A local grady dealer offers a price of $410 (labor & parts) to winterize and tune up my 1997 Yamaha 200hp v6. Their service includes: Change lower unit lube, replace fuel filter, grease all fittings and pivot point, spray block with corrosion preventative fog and drain block, stabilize fuel, change oil and filter.

Tune Includes: Pressure and vacuum test lower unit, compression test, spark plugs, set timing, adjust carbs, check cooling and changing, synchronize throttle

Does this price seem reasonable (I'm in Massachusetts). Is there any other recommended service I should have done to the boat or motor?

I just had a bottom paint done in May and condition seems great (even though I keep it in a saltwater slip) so I'll probably skip that or just touch up where needed.

I'll probably pull the battery and keep it on a trickle charger at home all winter.

Shrinkwrapping looks to be about $400-500. Would it be better to buy a custom cover for that same price? I'm a little worried about a cover because I live in the woods with a lot of pine trees and I'll probably get sap on the cover. On the flip side, it's only a cover and it will only be used in the winter. I assume there's a good reason why most people shrink wrap instead of cover but I just don't know why.

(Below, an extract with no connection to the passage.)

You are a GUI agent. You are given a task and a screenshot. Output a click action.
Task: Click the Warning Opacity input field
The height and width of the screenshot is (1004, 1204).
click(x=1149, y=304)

I don't plan to put the boat on jack stands - I'll keep it in my yard on my trailer, but I will try to jack the trailer a bit off the ground to save the tires.

They also offer to winterize my freshwater washdown and livewell for $40 each, but I assume all I need to do with those is add some antifreeze to the freshwater washdown and drain the livewell pump?

I plan to change the oil filter at the beginning of next season. Should I also do it when I winterize? Seems like that would be a waste.

Anything else I'm missing? My Yammy fuel guage is reading incorrect fuel level and I'll need that fixed too. I may try to just replace the guage myself, and if the guage is not the problem then I'll have them repair the float (or try to figure out how to do that myself).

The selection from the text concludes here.